Physical danger can always arise even in the most cerebral of schemes, thus at least one of our players must be able to fight. In the tradition of swashbucklers throughout literature — the Three and Four Musketeers, the Man in the Iron Mask, Zorro, Inigo Montoya, Eliot Spencer (from Leverage), Jean-Claude (from Curt Craddock’s Risen Kingdoms books) and all the rest — my third player enters the story with secrets and a murky past. He brings professional muscle to the adventures and is able to teach our amateur players how to lurk and sneak and tail a mark, and accomplish all the other action bits needed to accomplish the Chimera’s goals. His experience in avoiding the limelight that his skills, both ordinary and extraordinary, could focus on him enable him to become my heroine’s fellow impersonator. He’s been around, though he refuses to divulge exactly where.
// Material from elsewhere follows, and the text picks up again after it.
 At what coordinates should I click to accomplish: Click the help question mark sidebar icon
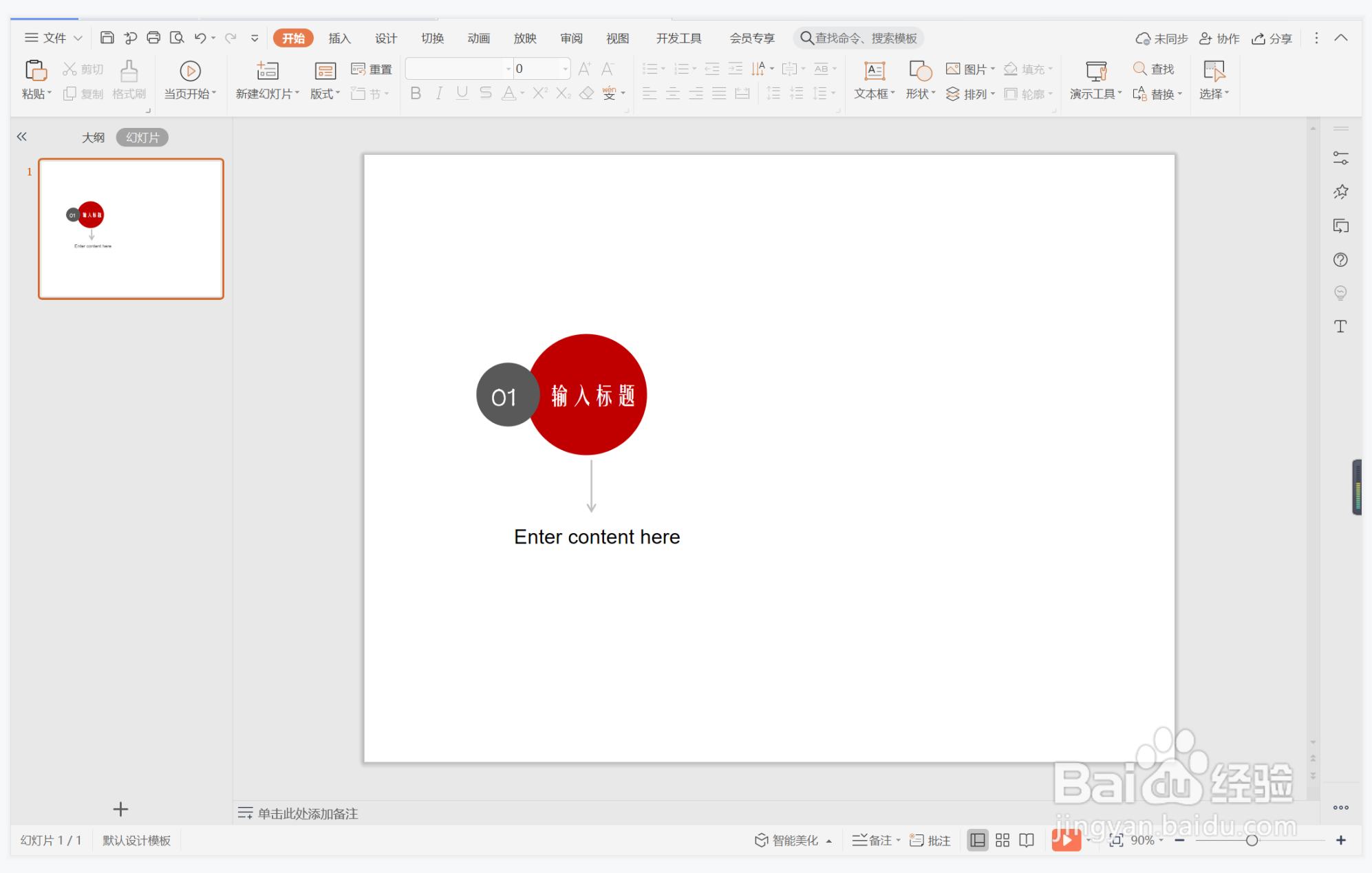point(1340,260)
And lastly, where there are Musketeers, there is often a D’Artagnan, the talented pupil, anxious to join the fray and rash. The Luke Skywalker. Antonio Banderas’s wonderfully portrayed “new Zorro” in The Mask of Zorro. The rash and awkward kid who has big talents, light fingers, few scruples, and lots to learn, who has enough potential to make it worth keeping him in the mix. Thus we meet an illiterate, ignorant almost sixteen-year-old with a formidable elder sister he scarcely knows.

So the answer is…

I found inspiration for the Chimera books from a deluge of story, and now I am back at trope-whacking. You can tell Romeo and Juliet’s story a thousand times. Sometimes it remains a pale imitation. Sometimes it soars. The story of a village girl or farm boy who discovers they have powers that can change the world can be told with magic or without, in present day Nebraska or in ancient Greece or on a newly colonized planet or in a fantasy world that wars with dragons. I hope my stories of the Chimera add something new and enjoyable to the canon of players whose adventures entrap the most wicked intents of a villain.


Though born in Texas and now living in Colorado, Cate Glass has lived a large portion of her life in Middle Earth, Camelot, Wonderland, Jim Chee’s New Mexico, Victorian London, Cold War Berlin, the Welsh borderlands, River Heights….uh-huh. While studying mathematics and software engineering at Rice University and the University of Colorado respectively, Cate carved out a place for studies in English, History of Art, and reading, reading, reading. While working as a software engineer, she took up a hobby of writing her own fiction. (Cate Glass is a pseudonym for Carol Berg, award-winning, bestselling author of fifteen epic fantasy novels.)